Cada vez peor
Y, sí. No hay más remedio que insistir en una cuestión que poca gracia puede hacerle a las personas inteligentes.
El senador Fernández Huidobro admitió, con saludable preocupación, que la campaña preelectoral «se está poniendo un poco dura». Tiene razón.
A Mujica, que responde a latigazos burlones, le andan buscando la vuelta porque, se ha dicho, cobró su salario de legislador pese a no estar trabajando. Lacalle, cuyo mentón ya luce igual a una lanza, se parapeta para una nueva «embestida baguala», mientras lo han abollado porque dijo que la jubilación es su único ingreso. Bordaberry, rudo, llamó «caradura» a la ministra de Salud Pública, adjetivo que la doctora Muñoz contestó con un filoso «no le respondo a hijos de dictadores».
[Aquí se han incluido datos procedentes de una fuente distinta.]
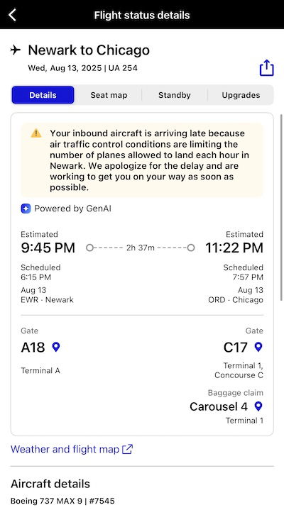Open Weather and flight map link
The image size is (284, 510).
[65, 449]
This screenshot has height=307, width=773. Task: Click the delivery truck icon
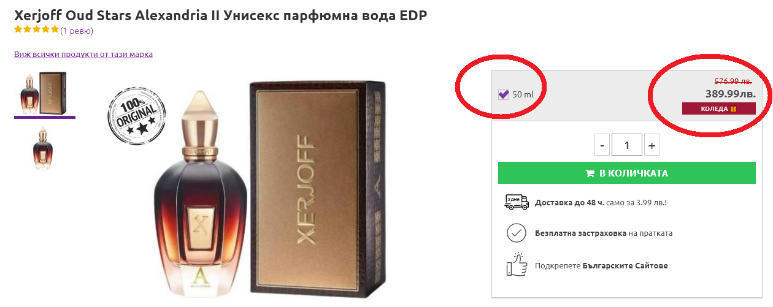(x=516, y=202)
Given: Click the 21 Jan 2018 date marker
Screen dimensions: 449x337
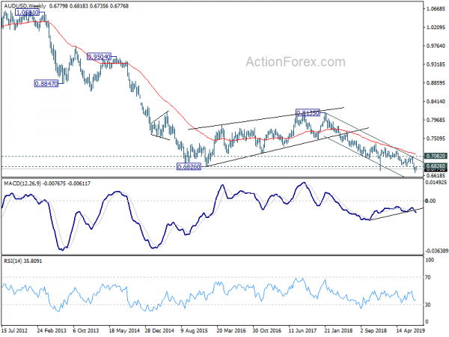Looking at the screenshot, I should (x=338, y=330).
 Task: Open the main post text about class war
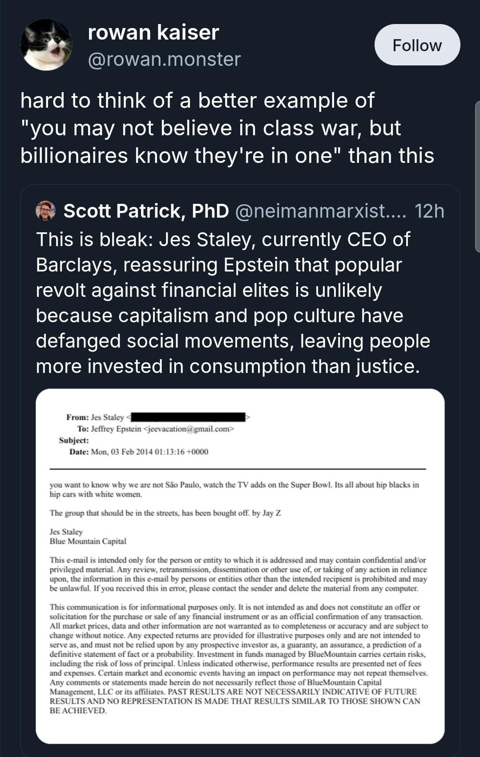point(227,128)
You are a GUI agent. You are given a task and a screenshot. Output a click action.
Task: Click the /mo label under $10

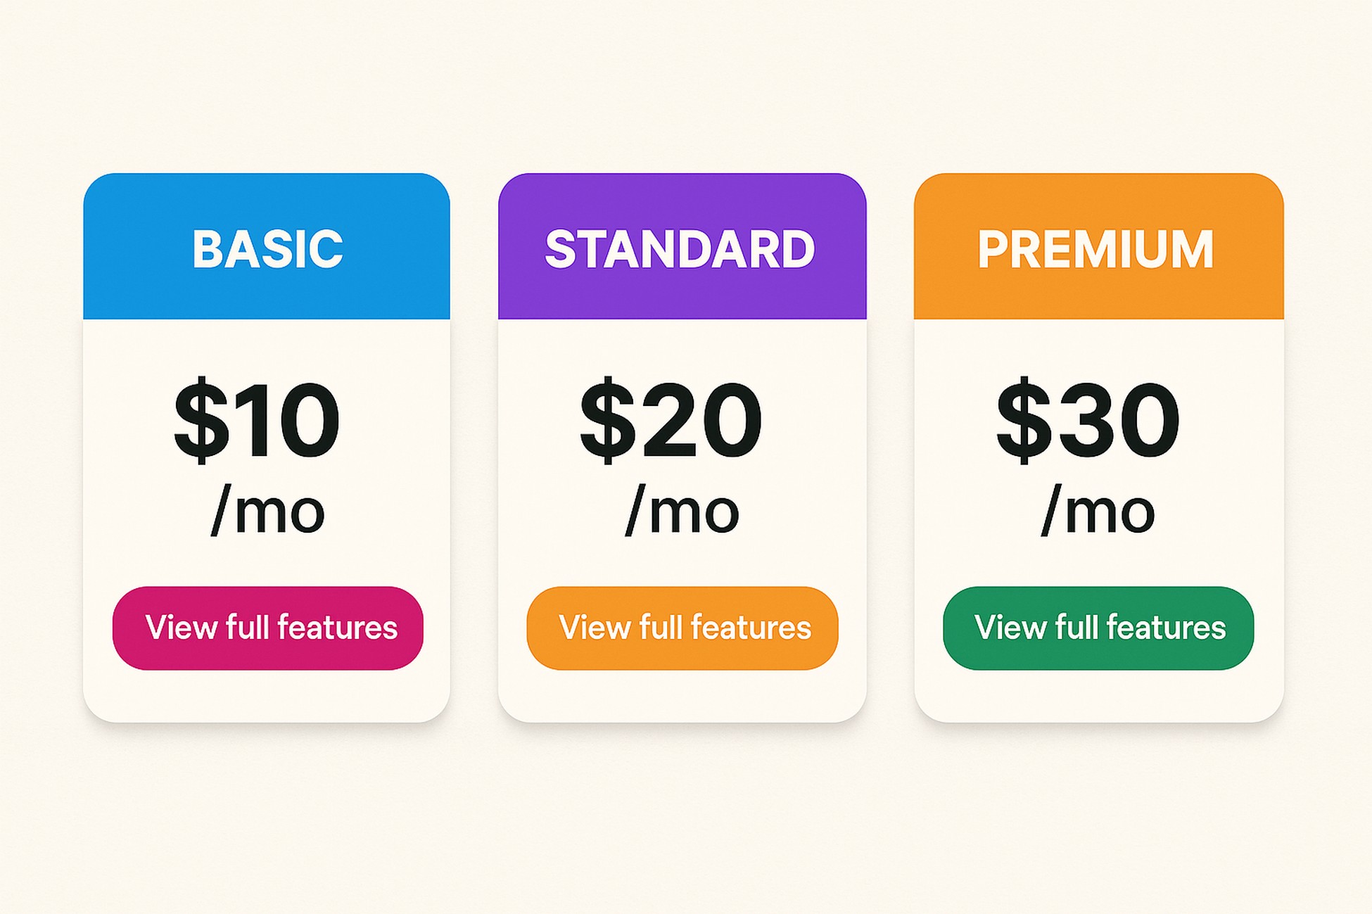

Sólo unos ejemplos del desborde.
La zambullida en la grosería ha sido muy profunda y parece poco probable que alguno haya llegado al fondo.
La pregunta es: ¿esto ayuda al ciudadano responsable, al librepensador crítico, no al militante estilo barra brava? Negativo, lector.
Ciertamente, la ingenuidad pasa a mi lado sin quedarse. ¿Quién creería, al avanzar una campaña tan pareja, que los principales actores apelarían a caritas de ángel, maneras exquisitas y suaves expresiones de caballeros renacentistas? Pero este realismo mío no implica aceptar lo que advierto, ni renunciar a la esperanza de que cambie.
Lo cortés no quita lo valiente.
Ah, cuánto tiempo hace que esta verdad cayó en desuso. Wimpi, un iluminado, escribió: «Con la gentileza el hombre cabal vencerá siempre al cretino. Hay sonrisas capaces de abatir el gesto más hosco del peor malcriado».
¿Sonrisas? Bueno, uno sabe que hay rostros cuya impasibilidad, o magulladuras de ira, o líneas imborrables de hipocresía las descartan. Sin embargo, si hubiese gentileza habría prudencia. Es decir, comprensión sensata de la medida de las cosas, o sea tino, hasta para presentar programas y proyectos.
Ahí sí, aquel ciudadano estaría agradecido.